“So you don’t think it’s creepy.”
“I don’t think it’s creepy, no. I think you’re probably just reading too much into it.”
“So he’s not actually a murderer?”
“Oh, no, he’s definitely a murderer. I thought we already established that.”
“Shut up.” I threw my arm out to punch her, but she was too fast for me; she danced away, laughing at her own joke.
I read Aunt Helen’s next letter that afternoon.
Dear Lottie,
It’s strange to think that already, in so little time, so much has changed. When you read this, all my things will have been auctioned off to the highest bidder. My houses will be gone, my cars and my books (Abe better be taking good care of them), my flowers and my flowerpots, my clothes and my shoes and my jewelry (I hope you’re wearing it, Lottie, because jewelry is meant to be worn). This bothered me at first, knowing that everything I have collected over the course of my lifetime will suddenly be, quite unceremoniously, not mine. I wondered: Am I materialistic? If I am, is it okay to be? Is everyone? Is it a problem, liking our stuff?
I don’t think I have a good answer to this.

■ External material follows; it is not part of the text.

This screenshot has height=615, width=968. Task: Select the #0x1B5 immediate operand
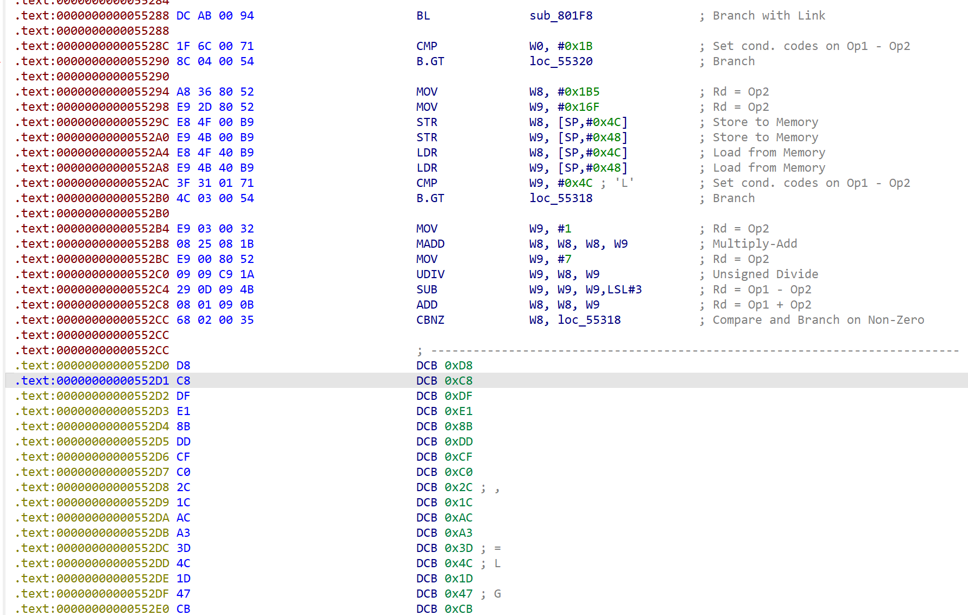578,92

I think certainly, as privileged citizens of this world, as people who can afford a few material possessions, there is a tendency to then go overboard and fill up our lives with THINGS. And then, maybe even sillier, we become attached to them! Me! A woman lucky enough to have many friends and a beautiful family and a nephew and a niece I adore! I am attached to my THINGS, Lottie, everyTHING from a painting purchased in Spain to a little wire basket picked up at the local Goodwill. There is no rhyme orreason to this madness! $2 or $2,000, I am equally attached!
Anyway, here’s a little exercise I made myself do recently, just to break that initial attachment: I took something I thought I could not live without, and I gave it away.
I think you should do the same. You might find it rather freeing, as I did (after I got over myself and stopped hyperventilating).
Give something away. Leave it for someone else. The where, the what: those are up to you.
Many times in our lives we may be forced to part with things we really do not wish to part with (a friend, one’s healthy cells, etc.).
Consider this a small practice.
Just pick something, and let it go.
Love, H.
My offering to the universe, or at least to Aunt Helen’s ghost (Did I believe in ghosts? Undecided.), turned out to be a thing I’d been thinking about more and more. A thing I had never showed anyone. A thing I had held on to for years, kept it in between my box spring and mattress, not able to throw it away, not able to look at it, not able to do anything except leave it alone.
This seemed like the perfect fate for it. It was something I didn’t need anymore. It was something I should have letgo of a long time ago.
I pulled it out now and let it rest on my comforter while I stared at it.
It was innocuous enough at first glance: a small notebook with tiny gazelles on the cover. When I picked it up, I imagined it weighed much more than it actually did. Every page was absolutely covered with words written in thick black ink. Words I wrote when I couldn’t sleep. Years’ worth of restlessness, an attempt to write the negative, worrisome thoughts out of my head. I scanned it now, a heavy feeling growing in the pit of my stomach: scared, body, death, broken, tired, drowning, broken, pieces.
I knew fighting the rising symptoms of anxiety wasn’t as easy as throwing a little notebook away, but it couldn’t have been good to sleep on this thing, this weight, this darkness, night after night after night. It couldn’t have been good to hold on to a thing that was such a distinct reminder of all those thoughts that lingered in the back of my mind, growing and growing as I did my best to pretend not to notice.
For some reason I didn’t quite understand, I got a roll of wrapping paper out from under my bed and measured out a square big enough to wrap the notebook up. I didn’t yet know where I was going to leave it, but the distinct cover, those gold-foil gazelles, was making me sick.
My dad walked in as I was taping the last flap of the wrapping shut. The notebook was covered in very cheerywrapping paper. I felt hot and uneasy.
“Wait,” he said, seeing the package. “Whose birthday is it? Did I forget someone’s birthday?”
“It’s nobody’s birthday. It’s just something Aunt Helen wanted me to do. One of her things.”
“Hmm,” he said, sitting on the bed.
“What do you mean,hmm?”
“You know you don’t have to do anything you don’t want to do, right? It wouldn’t be unlike my sister to ask too much of you. She tended not to think of what effect her actions might have on other people. She might have you doing things for her for the rest of your life.”
I knew what he meant. Aunt Helen had called herself selfish in one of her letters, had expressed a hope that she’d grown out of it, but it wasn’t really that simple to explain. It was more complicated; it wasn’t selfishness so much as it was an inability to understand how someone could not be available to her every whim.